Tra richieste di recupero  crediti e tentativi di truffa sul “caro estinto” , sono tanti i malumori di chi ha a che fare con la ASL di Teramo.

 

Per il mancato rispetto di prenotazioni diagnostiche  ad esempio, la Asl chiede lo stesso il versamento del ticket, anche per poche migliaia di lire e anche a chi nel frattempo è  deceduto. 

Il recupero dei crediti è un’attività che vede la ASL e i suoi avvocati esattori molto impegnata, dicevamo e verso tutti, anche quelli che “non ci sono più”.

Alcuni eredi infatti si sono visti richiedere somme  per i più disparati e disperati “servizi”. Soprattutto nel caso degli anziani, si va dalle rette  non pagate della RSA di Castilenti26 i cosiddetti  anziani “morosi”, forse perché passati a miglior vita– per un totale da esigere di 46.000 euro,  al costo di fantomatici “servizi” a pagamento che alcune ditte di pompe funebri richiedono ai parenti del deceduto, per i costi di gestione delle camere mortuarie.

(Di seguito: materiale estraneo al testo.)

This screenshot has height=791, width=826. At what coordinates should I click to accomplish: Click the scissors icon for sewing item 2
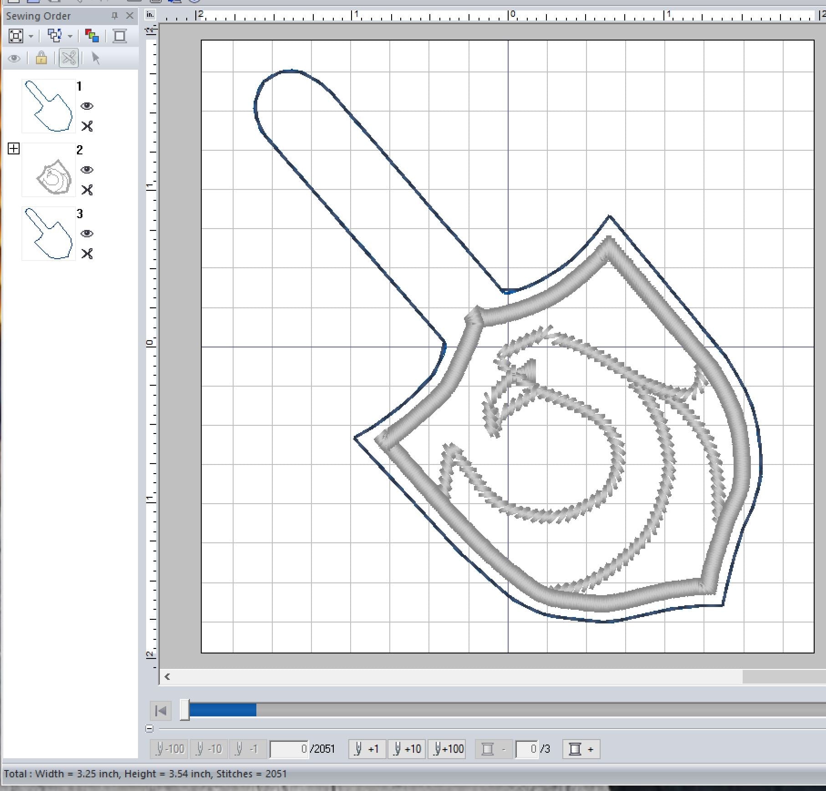click(x=87, y=189)
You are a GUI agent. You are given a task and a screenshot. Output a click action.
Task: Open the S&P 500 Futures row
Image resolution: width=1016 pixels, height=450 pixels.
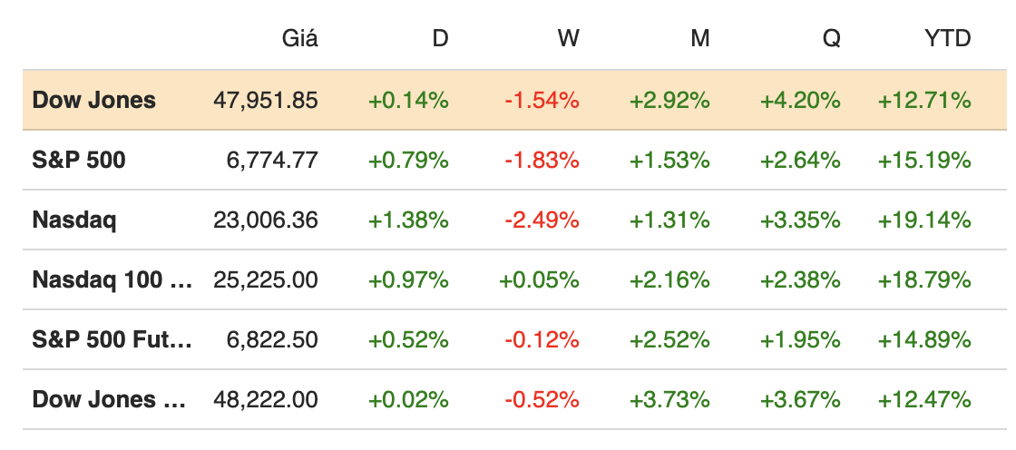112,340
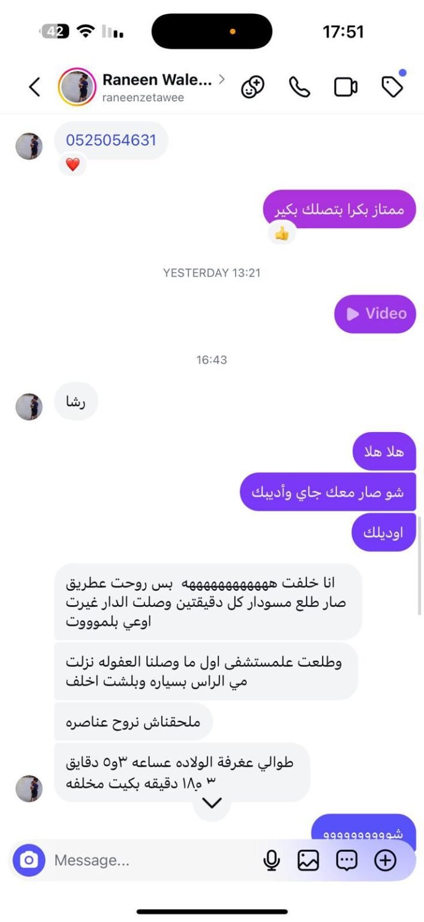424x922 pixels.
Task: Open the camera from the message bar
Action: pyautogui.click(x=29, y=860)
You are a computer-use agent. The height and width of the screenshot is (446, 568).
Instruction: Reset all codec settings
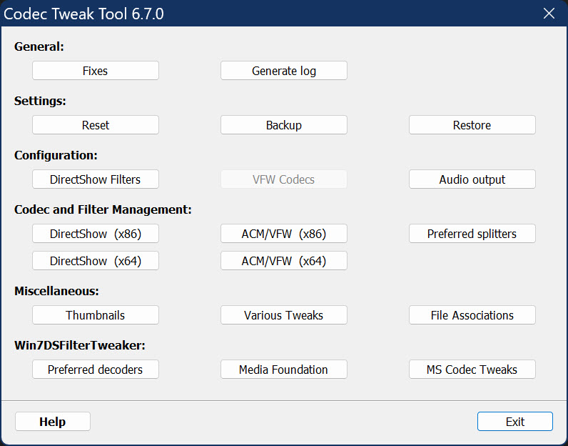point(96,125)
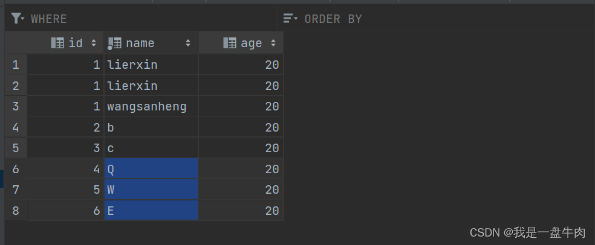Select the highlighted Q name cell
The width and height of the screenshot is (595, 245).
pyautogui.click(x=151, y=169)
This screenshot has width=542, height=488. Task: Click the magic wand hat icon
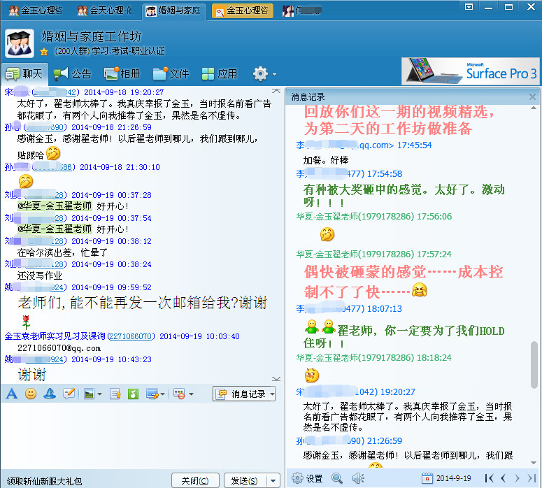pyautogui.click(x=50, y=394)
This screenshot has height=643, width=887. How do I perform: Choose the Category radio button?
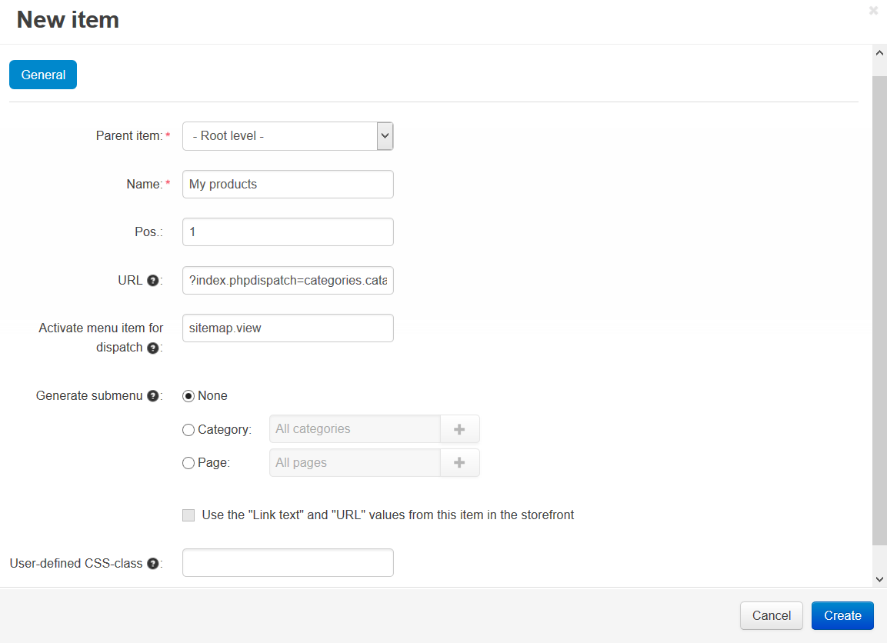(188, 430)
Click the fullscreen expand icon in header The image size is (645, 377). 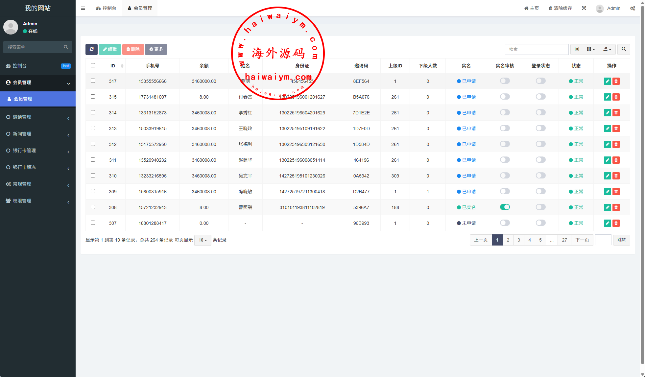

Su quest’ultimo punto si è così scoperchiato un vaso di Pandora che ha portato alla luce delle strane usanze: costi addebitati per la vestizione delle salme a cura di specifici addetti (200 euro)  permanenza del defunto nella camera mortuaria (50 euro al giorno) e luce elettrica delle lampade.

Naturalmente in questi ultimi casi la Asl c’entra ben poco, se non per una insufficiente vigilanza sulla correttezza delle procedure e sulla gestione degli obitori. Questi ultimi inoltre sono gestiti da una società di servizi che ha ribadito  l’inesistenza di tali balzelli e che, raccogliendo le lamentele dei parenti ha sollevato il caso alla dirigenza della ASL per una migliore regolamentazione degli accessi delle ditte di pompe funebri.